Addressing Misconceptions: Loop Termination

Randall Maas 5/13/2010 12:58:52 PM

One of the first things someone new to a language like C is that it integer variables wrap around. For example the following is an infinite loop:

	for(char I = 0; I < 256; I++)
	 do something;

(Worse, in C char might be signed, and you could replace 256 with 128 for the same effect in those cases). I was bitten by this, and I don't know of any C programmer that hasn't been. (There is even a Microsoft Video that purported to prove loop termination, but failed with the above loop). There are lots of similar things I've seen people get bitten by, and have been bitten by myself. That is what this entry is about.

This could be a wonderful launching point about why this problem exists in other languages like Java and C#, yet is more of a 'rite of passage' in C. We could discuss silent overflow and underflow, and whether it is possible, reasonable or desirable to have a language that supports making them explicit and trapping them. Another time perhaps.

When this applies to binary search

As I said, termination errors are a fairly common problem that people stumble across. In 2006 a google blog post gained some popularity, because it claimed to discover such a bug, (supposedly one that no one knew about it before). Then it proposed a fix.

The loop in this case is the text book example of binary search. I'll use an edit of the code he posted:

1:   int low = 0; // The starting area to search at 
2:   int high = ..; // The end of the area to search
3:
4:         while (low <= high) {
5:             int mid = (low + high) / 2;
6:             int midVal = a[mid];
7:
8:             if (midVal < key)
9:                 low = mid + 1;
10:             else if (midVal > key)
11:                 high = mid - 1;
12:             else
12:                 return mid; // key found
13:         }
14:         return -(low + 1);  // key not found.

He wanted this code to work with very large data sets, and the variables to be 'int's ' because Java uses those. (Again this problem is not new, croping up for generations now - for example, people commonly used compilers that had 16bit ints, and but the size of the array was 32 bits). He reported the bug as the method you find a mid point in array:

	mid = (low + high)/2;
	get entry at Array[mid]

Given his conditions, that is correct. He identified this as the sum of low plus high as overflowing. Then proposed the following fix, change the code to:

For C: mid = (unsigned)(low + high) >>1;
Java: mid = (low + high) >>> 1;

Second, the number of inputs is limited to 231-1 for 32 bit integers, 215-1 for 16 bit integers, etc.

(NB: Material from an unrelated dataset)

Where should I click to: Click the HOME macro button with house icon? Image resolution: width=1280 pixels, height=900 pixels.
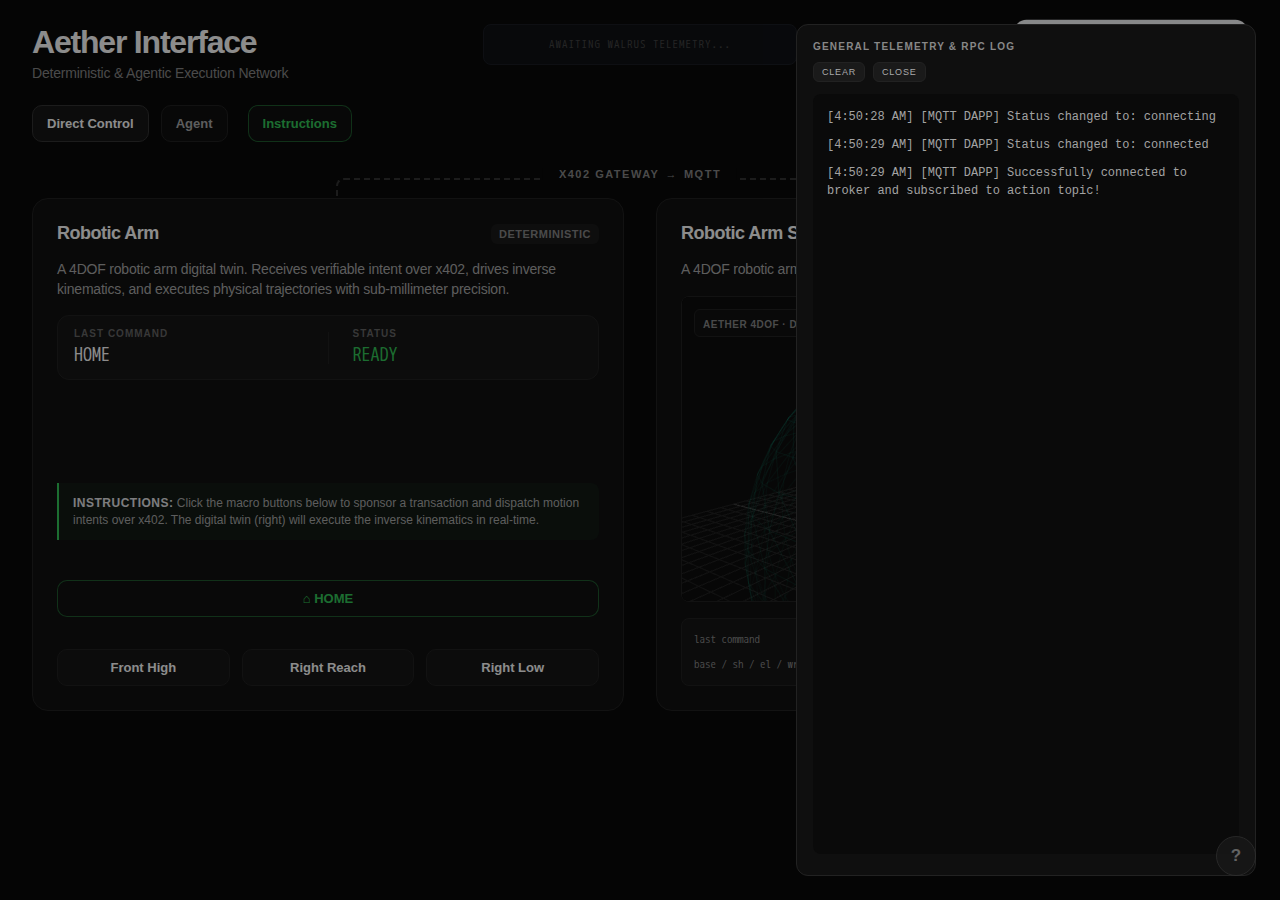pos(328,599)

I ignored the whole blog frenzy since his fix didn't work. The good news is that he has since found that he was wrong and had to fix his fix with:

For C: mid = ( (unsigned) low + (unsigned) high) >>1;

Why that fix doesn't always work

Taking into account the sign is a good thing. But the fix doesn't work if you want to work with the full range of unsigned numbers. That is low, high, and mid are all unsigned (say) 32 bit variables, and you want to sort 232-1 items. Let's look again at a simplified form of the search that takes the worst case traversal with this:

1:   unsigned  low = 0; // The starting area to search at 
2:   unsigned high = ~0u; // The end of the area to search
3:
4:         while (low <= high) {
5:             unsigned mid = ((unsigned) low + (unsigned) high)  >> 1;
9:             low = mid + 1;
13:         }

The loop will not terminate. Whenever 'low' is not 0, the calculation of mid will overflow. This means that low will get closer to high, then jump back toward zero, never converging on it.

What is the fix, then, that works with signed and unsigned integers, of most any bit length? First, the condition must change to:

         while (1) {

This removes the check to see if low is greater than high - there is no way to represent a value as greater than high when high is at the maximum value (e.g., 232-1). (The loop termination will be added later).

Second the computation of mid must change to:

	mid = (low>>1) + (high>>1) + (((low+high)>>1)&1);

That works by precondition the significant value of low and high so that their sum won't overflow, and then computing the minor value to keep the search stable.

Third, the computation of the next low value must change to:

       if (high == mid)
         break;
       low = mid + 1;

This adds the termination condition if the mid point was the high end.

Of course this formulation may still have bugs, or cases where the loop won't terminate.

All of this could lead to interesting discussions of why determining loop termination is very hard, why example code in text books is simplified, why adding error checks and stability makes code ugly, how to ensure that successive approximation converges or terminates, and so on.